The pitch for Heart of Iron is Anastasia meets Firefly. As a massive fan of this amazing TV-show, I knew I had to read this book. Also, the story of the real Anastasia is very intriguing to say the least. In a nutshell: in 1918, the entire Russian royal family was murdered. One princess, Anastasia, possibly survived the killings. Or did she? If you want to know more, there are tons of stories to find on this event and what happened before and after. It’s all pretty interesting. So, Heart of Iron has a great premise, but does it deliver?
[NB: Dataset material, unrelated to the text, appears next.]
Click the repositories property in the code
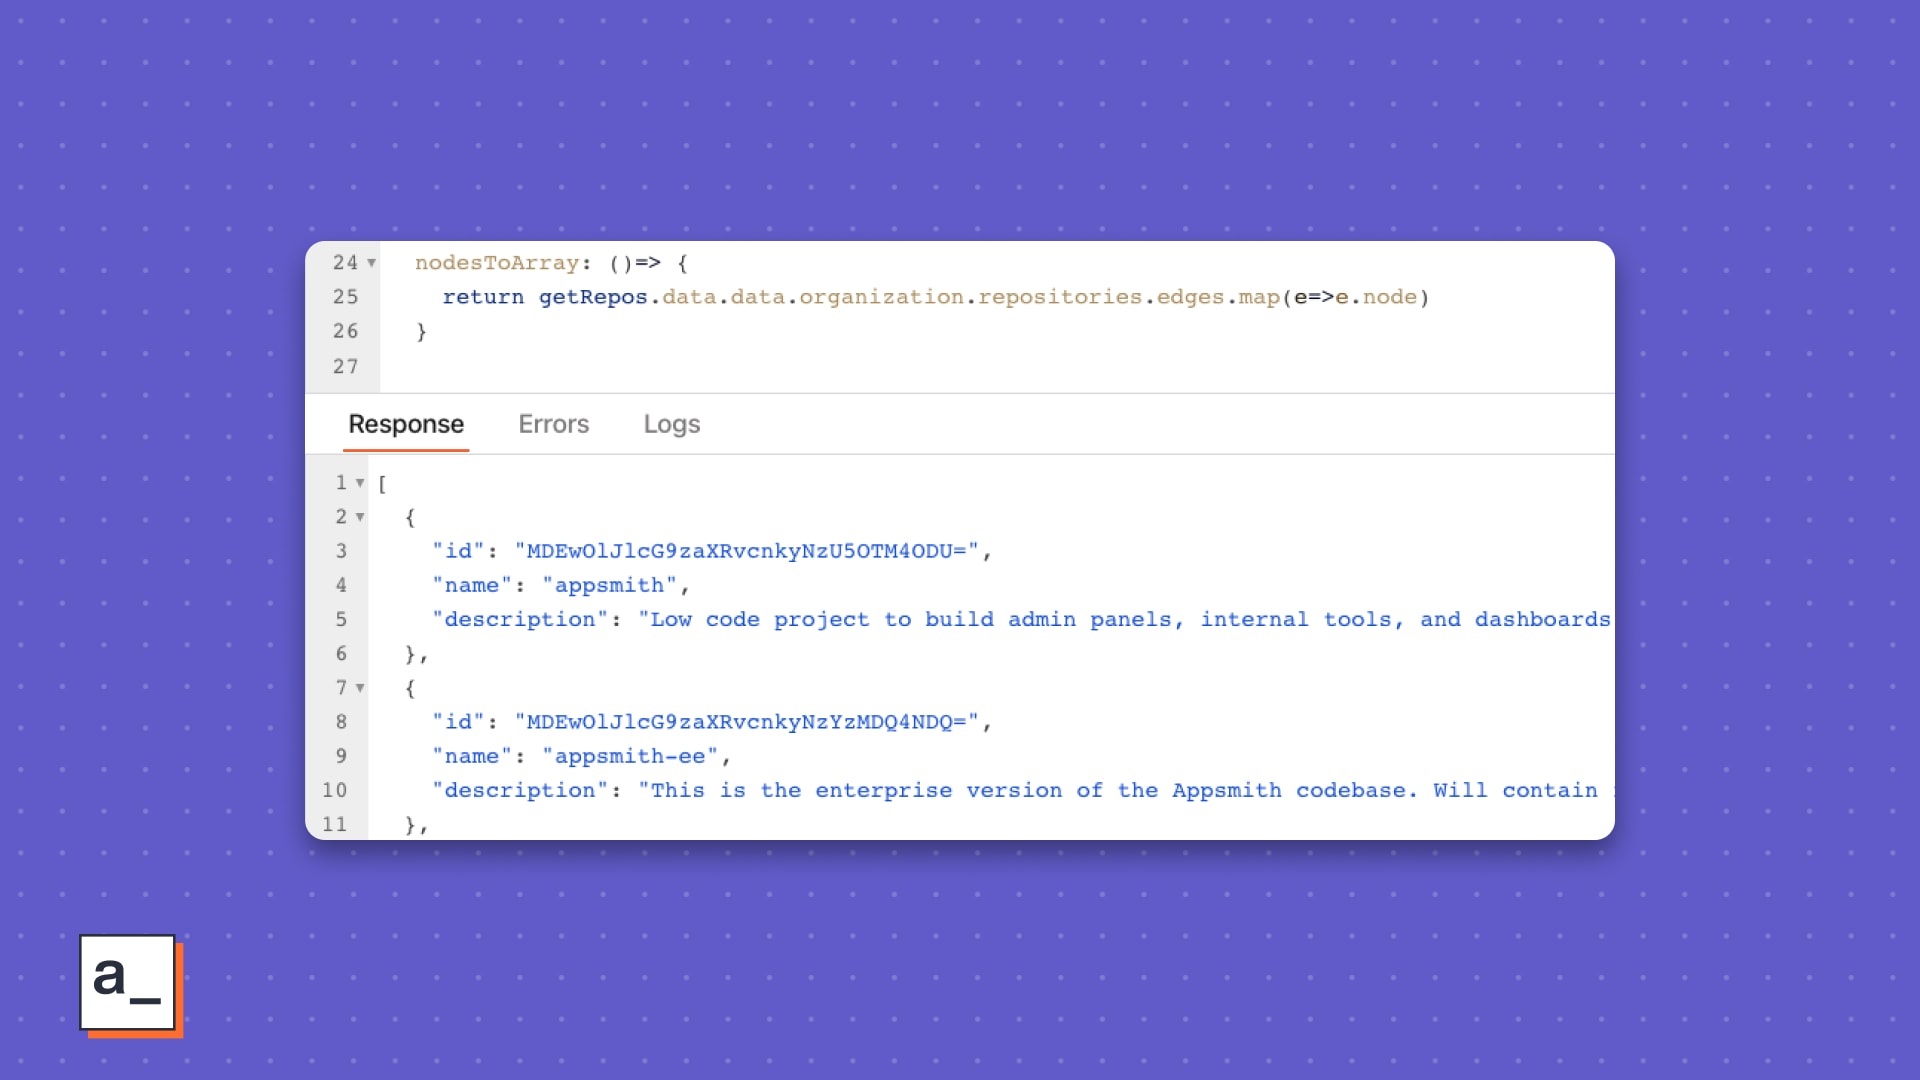The image size is (1920, 1080). click(1059, 297)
A big thanks to The American Bookcenter for providing me this ARC. This in no way influenced my opinion or the content of the Heart of Iron review.
The lost princess trope
So, if there’s one thing I hate, it’s the ‘lost royalty’ trope. Or more specifically, a lost royal that doesn’t know (s)he is royal. It’s not for me, and I can’t name one example where I ever liked a book about this. The ‘big’ revelation is always cringeworthy and often even poorly written. I think it’s a too easy plot for writers, and too unoriginal. At least with Heart of Iron I knew what I was getting into, as the pitch is basically Anastasia in space. So it’s no secret who the main character actually is. Even her name gives it away: Ana. Ana doesn’t know she’s a lost princess, she thinks she is a space pirate. Things are set in motion when she meets a so-called Ironblood. Ironbloods are the royals in Heart of Iron.
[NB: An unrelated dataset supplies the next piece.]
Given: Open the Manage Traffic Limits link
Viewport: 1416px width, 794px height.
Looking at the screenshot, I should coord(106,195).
It has to be said: Poston did a fine job with the lost royalty story. But, it still isn’t the trope for me. The whole set-up, the whole discovery: nah. I personally would have liked it better if Ana wouldn’t have a lost memory, but she actually knew who she was. This was the case with real life ‘possible’ Anastasia’s, as the real Russian princess died when she was 17. So a new found ‘Anastasia’ should have some recollection of her previous life. So while this (for me) stupid trope made the book less enjoyable for me, it didn’t kill the entire vibe. I still had fun reading it for other reasons.
Heart of Iron POV characters
The prime reason I still enjoyed Heart of Iron, were the main characters. There are four POV characters: Ana, her Metal D09 (Metals are a basically androids in this universe), Jax, the pilot for the ship on which Ana lives, and Ironblood Robb. These four all have their own tone of voice. Each character has it’s own secrets and own backstory. With Ana’s pretty much known, the other three are more fun to read about. I especially liked Jax. I think his backstory was the most interesting and least predicatable. Because that was also a big let down for me: Heart of Iron is VERY predictable at all points. There were no big revelations for me, or plottwists I didn’t see coming.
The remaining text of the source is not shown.